Eymir Gölü, Ankara’nın Gölbaşı ilçesinin kuzeyinde ODTÜ Kampüsü sınırları içinde bulunan doğal bir göldür. Gölün orijinal adı “Emir”dir, bu ismi Timur’un aynı adlı sancak beyinden almıştır. Ana kaynağı hemen güneyinde yer alan ve Eymir’den 3 metre kadar yüksekte olan Mogan Gölü’dür. Tek çıktısıyla Eymir’i besleyen Mogan Gölü, Eymir’le aynı havzada bulunur ve bundan yaklaşık 8 bin yıl kadar öncesinde kuzeye doğru akan bir akarsunun yandan gelen kollarla boğulması sonucu oluşmuştur; Mogan’dan birkaç yüzyıl sonra da Eymir Gölü oluşmuştur.
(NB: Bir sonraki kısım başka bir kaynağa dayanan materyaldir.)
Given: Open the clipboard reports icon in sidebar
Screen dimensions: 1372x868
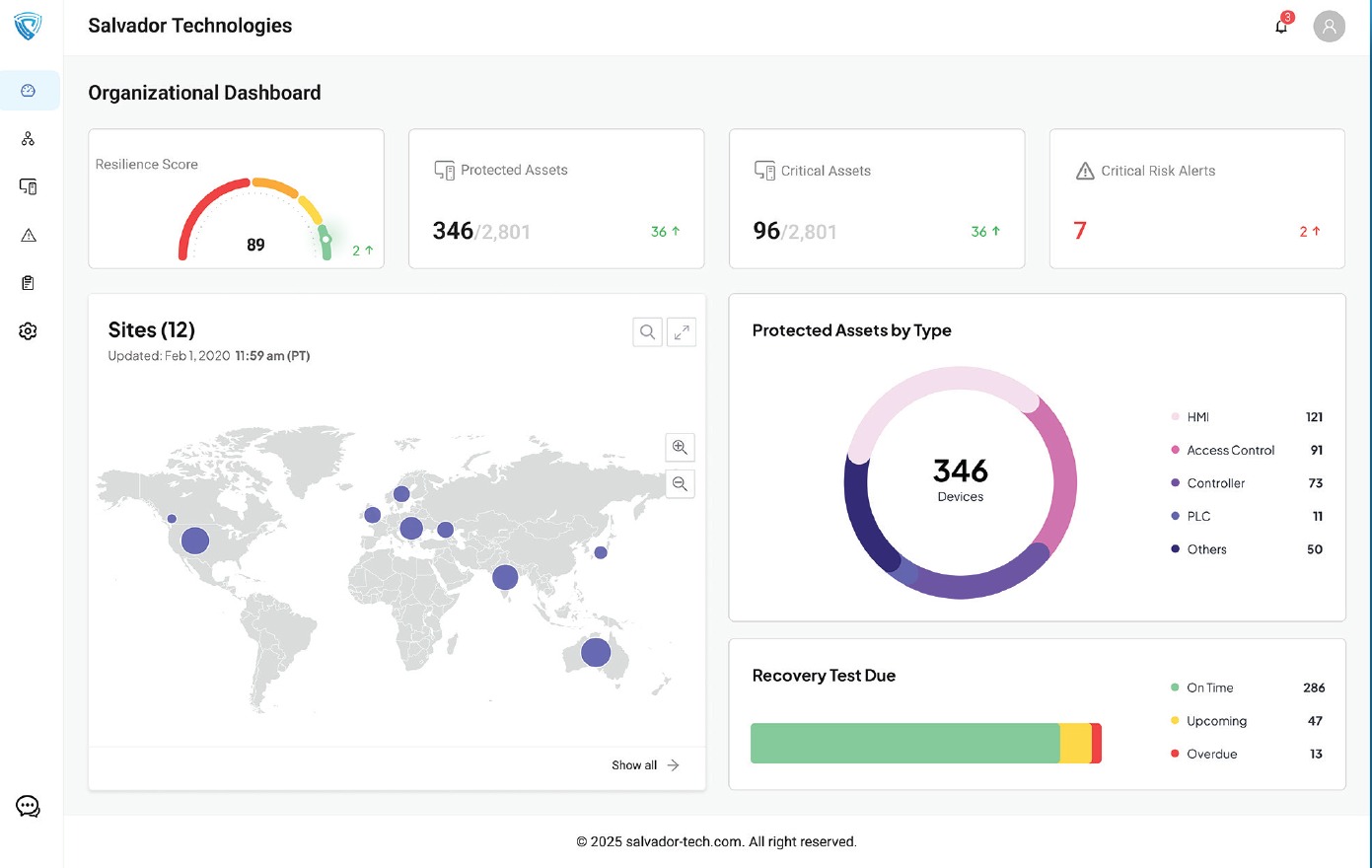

Eymir, nispeten sığ ve büyük bir göldür; kıyı uzunluğu 9 kilometre, ortalama derinliği 3.8 metre ve en derin noktasının yüzeyden uzaklığı 5.5 metredir. Kışları donarak büyüleyici manzaralar sunan göl, ODTÜ Spor Kulübü Kürek ve Yelken Takımlarının çalışma alanıdır, gölün kenarında takımlara ait kayıkhane bulunmaktadır. Kürek Takımı kayıkhanesinin yakınlarında çok az ODTÜ’lünün bildiği Barış Çeşmesi adında bir çeşme de bulunur, bu yapı iyi durumda olmamasına rağmen suyu usul usul akmaya devam etmektedir.

Eymir Gölü’nün kuzeydoğuda Oran ve güneybatıda Gölbaşı olmak üzere iki girişi vardır, iki girişte de gölün etrafında turlamak için bisiklet kiralayabileceğiniz yerler bulunmaktadır. Gölün kıyısında açlığınızı giderebileceğiniz tesisler bulunuyor, ateş yakmadığınız sürece piknik yapmak da serbest. Göle girişler ücretsiz ancak araçla giriş yapmak istiyorsanız kart çıkarmanız gerekmekte. 
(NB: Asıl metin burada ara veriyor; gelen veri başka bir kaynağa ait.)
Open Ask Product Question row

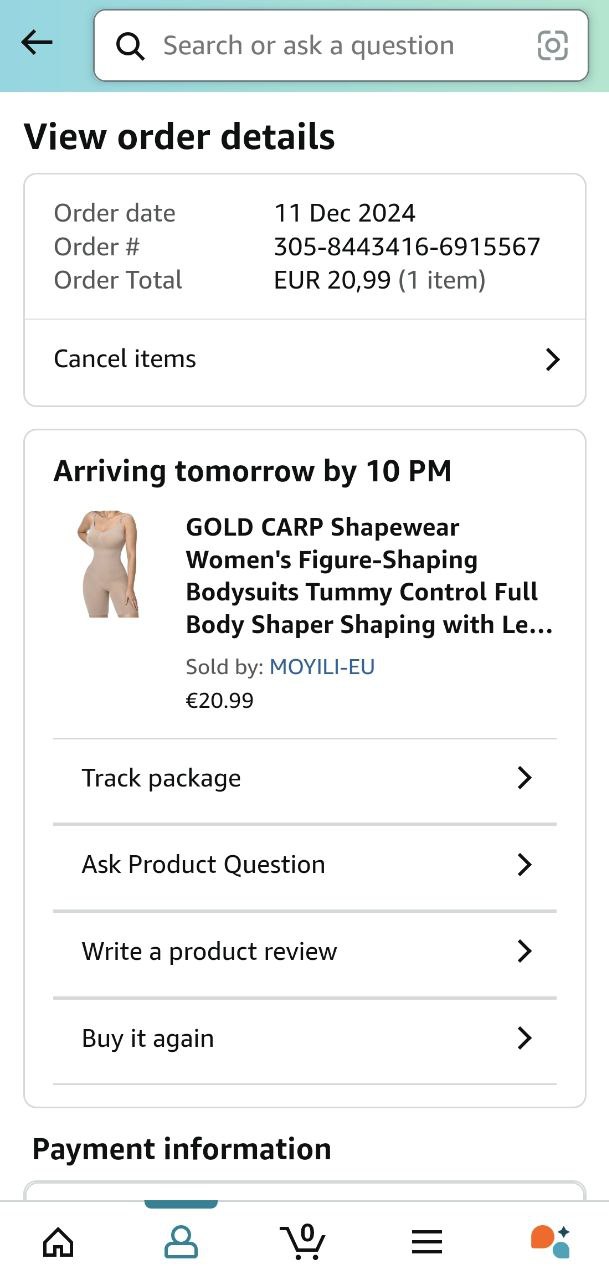click(204, 865)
Eymir Gölü, kendine has bir faunaya ve floraya sahiptir, göl yaklaşık 160 kuş türüne ev sahipliği yapmaktadır. Bunların arasında en sık rastlananlar ise sakarmeke, yeşilbaş ördek, elmabaş patka ve bahridir. Gölün çevresi ise tıpkı kampüsümüzün geri kalanı gibi ODTÜ’ye tahsis edilmeden önce kıraçtı ve bazı otlar dışında hiç yeşillik bulunmuyordu, ne var ki yakın zamanda yapılan araştırmalarla birlikte gölün çevresinin 1800’lü yıllara kadar %60 oranında ağaç örtü ile kaplı olduğu keşfedilmiştir. 19. yüzyıl sonrasında bitki örtüsünde görülen bu dramatik düşüşün sorumlularından biri de küresel ısınmadır.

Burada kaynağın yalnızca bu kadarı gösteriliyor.